Buck Feels Library May Need Policing In Reading Period

By Michael S. Lottman

Paul H. Buck, Director of the University Library, charged yesterday that students from other colleges were illegally using Lamont Library as a "day-to-day" library. He indicated that he University may have to take action "to stop outsiders from displacing Harvard students."

Students from other colleges in the Boston area are taking advantage of Lamont's facilities in spite of the rule limiting use of the library to members of the University, Buck said. While this illegal use has not created any great crowding problems so far this term, "there may be a crisis during Reading Period," he predicted.

According to Buck, the difficulty lies in trying to find a solution which will protect Harvard students without inconveniencing them.

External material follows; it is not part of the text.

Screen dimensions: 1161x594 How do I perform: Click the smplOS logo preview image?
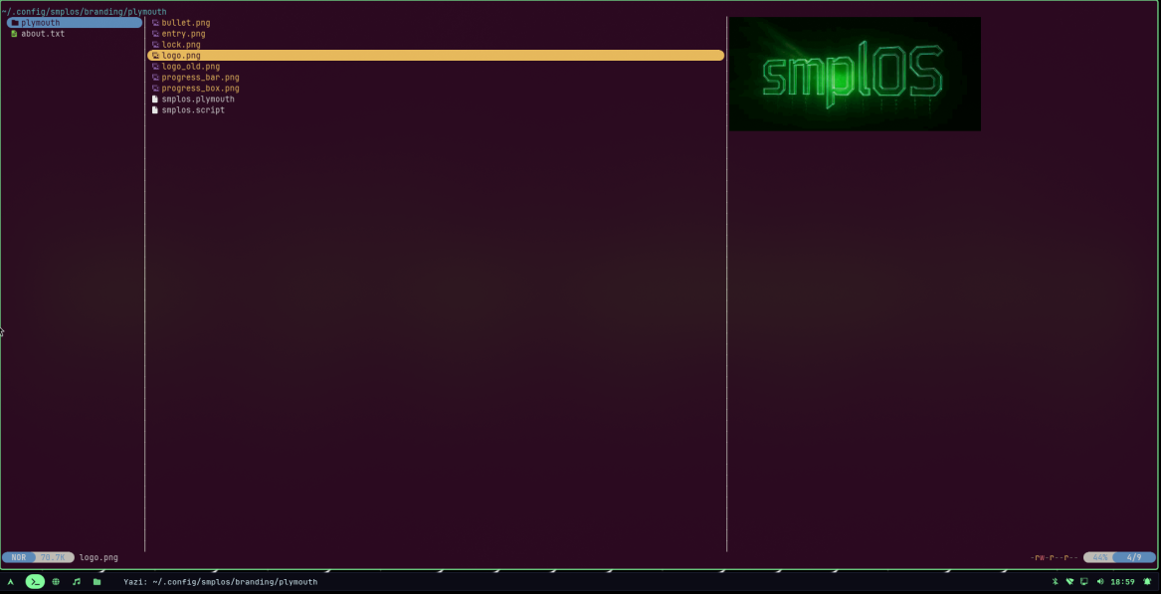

"During mid-years, there were people asking for bursar's cards in the first-level smoking rom," William B. Ernst, Jr., Assistant Librarian for Undergraduate Services, commented, "but the checking had to be done often, and it got annoying."

Policing May Be Necessary

Both Buck and Ernst are reluctant to initiate a system for checking bursar's cards at the library's entrances, preferring to "discourage" obvious interlopers. However, Ernst said, some sort of policing may soon become necessary, if matters got worse.

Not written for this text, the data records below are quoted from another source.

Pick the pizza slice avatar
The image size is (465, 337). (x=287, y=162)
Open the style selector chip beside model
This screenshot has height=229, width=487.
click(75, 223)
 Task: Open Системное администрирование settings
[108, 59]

An allied problem is that of Harvard men who take books out of Lamont for students, mostly girls, at other institutions. One librarian observed, "There is nothing we can do about this, unless the student has his girl along."

Ernst, nothing that reserve books, atleast, are relatively safe from the practice because of steep fines, called this problem "something we have to live with."

He cited another library problem which is created by students who hold on to books too long, either by keeping them when they are past due or by hiding them within the building.